But while the banks appear to have cut billions off the interest they pay to banking customers, they have simultaneously managed to keep income from mortgage repayments at much the same level as the previous year – a discrepancy the banking sector was unwilling to explain when pressed by The New Daily.

This week the Australian Prudential Regulation Authority (APRA) released its quarterly figures on ‘authorised deposit-taking institutions’ (ADIs), a category that includes banks, building societies and credit unions.

The figures revealed banks had delivered profits of $35.87 billion over the 12 months to September.

That was a huge $8 billion increase in profits from the previous 12 months.

As expected, by far the biggest single source of income for the banks was the interest paid by Australians on their home loans.

Over the year, Aussie homeowners paid the banks $77.69 billion in interest on their mortgages.

That was very slightly down on the previous year’s figure of $77.75 billion. Income from business and personal loans was also essentially flat, at $39.8 billion.

It was not, therefore, increased revenue from mortgages and other loans that boosted the banks’ profits.

Rather, the biggest single boost came from a nearly $3 billion reduction in the amount paid out to customers in interest on bank deposits.

Or to put it another way, it was the banks’ ability to borrow money from everyday Australians at historically cheap rates that helped push their profit margins up.

In the 12 months to September 2016, the banks paid their customers $49.45 billion. But this year, the figure dropped to $46.60 billion.

Including all interest-based expenses, the banks saved around $4 billion thanks to lower interest rate payments.

The banks also raked in almost $3 billion on increased fees and commissions.

And they reduced the amount paid out in salaries and wages by more than $200 million, bringing the total expenditure on ‘personnel’ to $27.04 billion.

In total, the banks are now collectively owed $1.9 trillion by mortgage borrowers, while they owe their banking customers $2.7 trillion in deposited money.

Explaining the data

Data from the Reserve Bank of Australia showed that average interest paid on savings accounts and terms deposits had fallen across the board during the two years to September 2017.

Interest on an average online savings account went from 1.85 per cent in September 2015, to 1.6 per cent in September 2017. That was a 25 basis point drop, putting it just 10 basis points above the RBA’s cash rate, which currently sits at a record low 1.5 per cent.

Over the same period, the average standard variable rate mortgage fell by the same amount – 25 basis points – from 5.45 per cent to 5.20 per cent.

But while the nominal percentage point decrease was identical, in real terms it was a lot worse for bank deposits, because they were starting from a much lower level.
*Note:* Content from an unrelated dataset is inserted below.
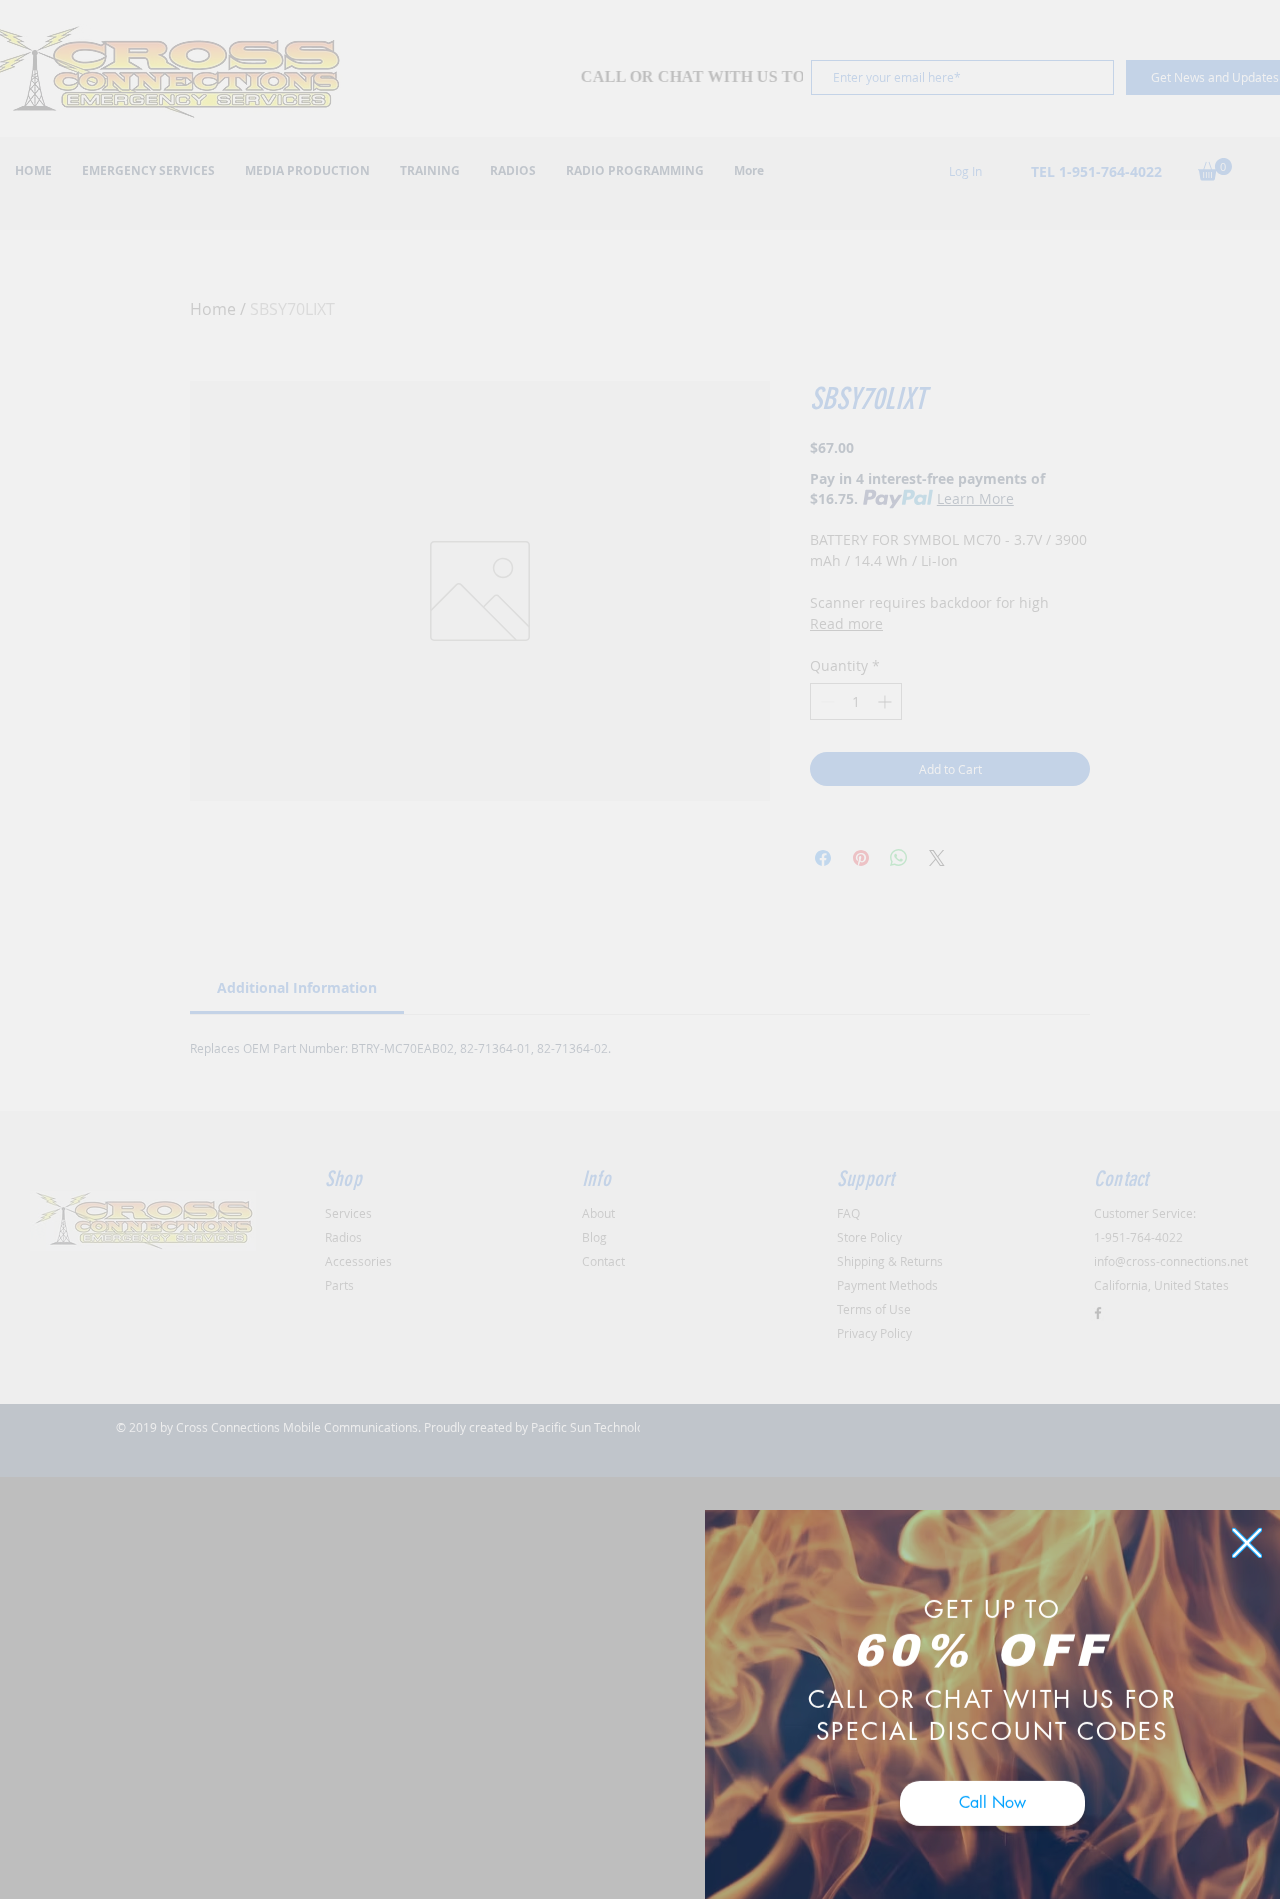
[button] (1247, 1524)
When worked out as a true percentage, bank deposit rates fell by 13.5 per cent, while mortgage rates fell by just 4.6 per cent.

In other words, the fall in deposit rates was three times greater than the fall in mortgage rates.

Even without any other factors at play, this would go a long way to explaining the massive discrepancy between the changes in mortgage income and interest paid on deposits.

On top of this, the RBA data showed that interest rates on home loans for investors had risen across the board in this period, usually by between five and 10 basis points.

This reflected new lending restrictions for property investors imposed on the banks by APRA.

The New Daily put it to the Australian Bankers Association – the peak body representing the banks – that APRA’s latest figures demonstrated banks were disproportionately penalising bank customers for the Reserve Bank’s record low cash rate of 1.5 per cent.

A spokesperson said “many things” were driving the total income on loans and the total cost of funds for banks, adding that interest rates were “only one component”.

“No conclusion on interest rates can be drawn from the data you have presented,” the spokesperson said.